I would separate serving impact from operations impact. If existing pods and gateways serve, I freeze nonessential deploys and reduce control-plane write load before touching data-plane capacity.

Drill 12: Etcd Latency Or Quorum Risk

Prompt:

Control-plane alerts show etcd fsync latency and API server write timeouts.

Commands:

kubectl get --raw='/metrics' | grep -E 'etcd|apiserver_storage'
kubectl get leases -A | head
kubectl get events -A --sort-by=.lastTimestamp | tail -80
kubectl get nodes

If you have control-plane host access, inspect etcd member health, leader changes, disk latency, database size, compaction, and defrag history.

Do not:

Restart every control-plane component blindly.
Run risky fleet-wide deploys during degraded persistence.
Assume a successful read means writes are safe.

Senior close:

Etcd incidents are about protecting quorum and write durability. I would lower write pressure, verify data-plane health, inspect disk and member health, and only consider restore from a tested snapshot path.

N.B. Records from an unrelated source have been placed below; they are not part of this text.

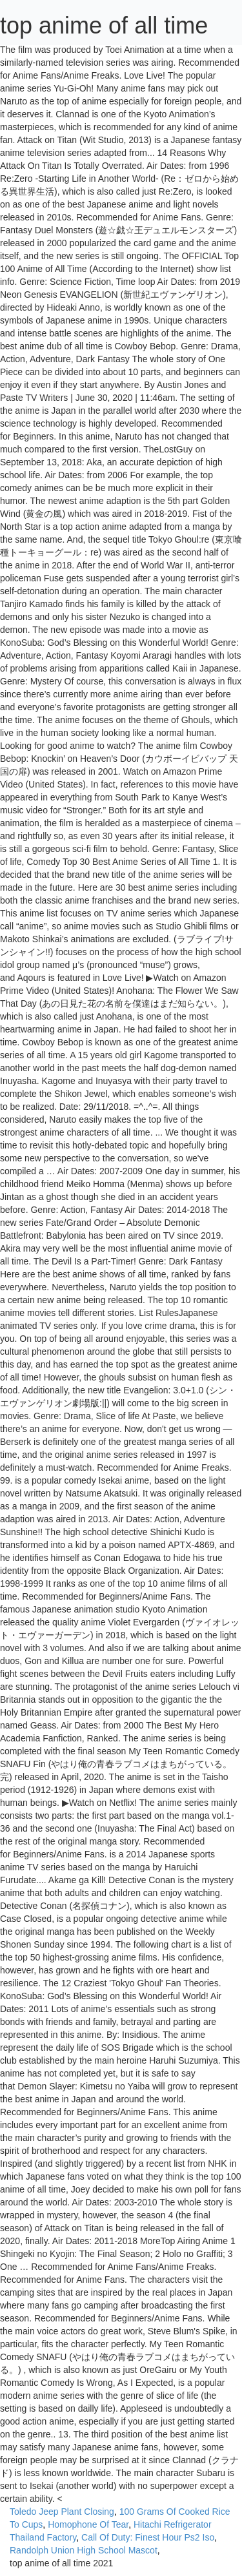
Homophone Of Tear (88, 2524)
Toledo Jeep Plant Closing (62, 2511)
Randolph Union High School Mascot (83, 2550)
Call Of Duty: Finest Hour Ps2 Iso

Drill 13: Admission Webhook Timeout During Rollout

Prompt:

Every new Deployment update hangs with admission timeout errors.

Commands:

kubectl get validatingwebhookconfiguration,mutatingwebhookconfiguration
kubectl describe validatingwebhookconfiguration <name>
kubectl get svc,endpointslices -n <webhook-ns>
kubectl logs -n <webhook-ns> deploy/<webhook>
kubectl get events -A --sort-by=.lastTimestamp | tail -80

Check:

Webhook service endpoints.
Timeout seconds.
Failure policy.
Certificate validity.
Namespace/object selectors.
Whether the webhook validates critical resources broadly.

Senior close:

A policy system can become a production dependency. For critical admission, I want health checks, SLOs, conservative timeouts, rollout gates, and an audited emergency bypass.

Drill 14: EndpointSlice Or Readiness Lag

Prompt:

Pods are Ready, but the Gateway or Service still sends traffic to old endpoints or returns intermittent 503s.

Commands:

kubectl get pods -n inference -o wide
kubectl get svc,endpointslices -n inference -o wide
kubectl describe endpointslice -n inference <slice>
kubectl get events -n inference --sort-by=.lastTimestamp
kubectl describe httproute -n inference <route>

Hypotheses:

Selector mismatch.
Readiness gate not what you think.
EndpointSlice controller lag.
Route points at the wrong Service.
Gateway cached stale backend state.
Pods flap readiness during model warmup.

Senior close:

I would avoid saying “the pod is Ready so networking is broken.” Readiness must propagate through EndpointSlice, Service, route, gateway, and client connection behavior.

Drill 15: Terraform State Wants To Destroy Production

Prompt:

CI shows a plan to destroy and recreate production infrastructure after a module rename.

Commands:

terraform plan -out=tfplan
terraform show -json tfplan
terraform state list
terraform state show <address>
terraform providers

Check:

Module path/address changed.
count index churn.
for_each key changed.
Provider alias changed.
Backend/workspace mismatch.
Missing moved block.
Imported resource config mismatch.

Senior close:

I treat unexpected destroy as a change-blocker. The fix is usually address reconciliation through moved blocks or reviewed state movement, not approving a destructive plan because “the module was only refactored.”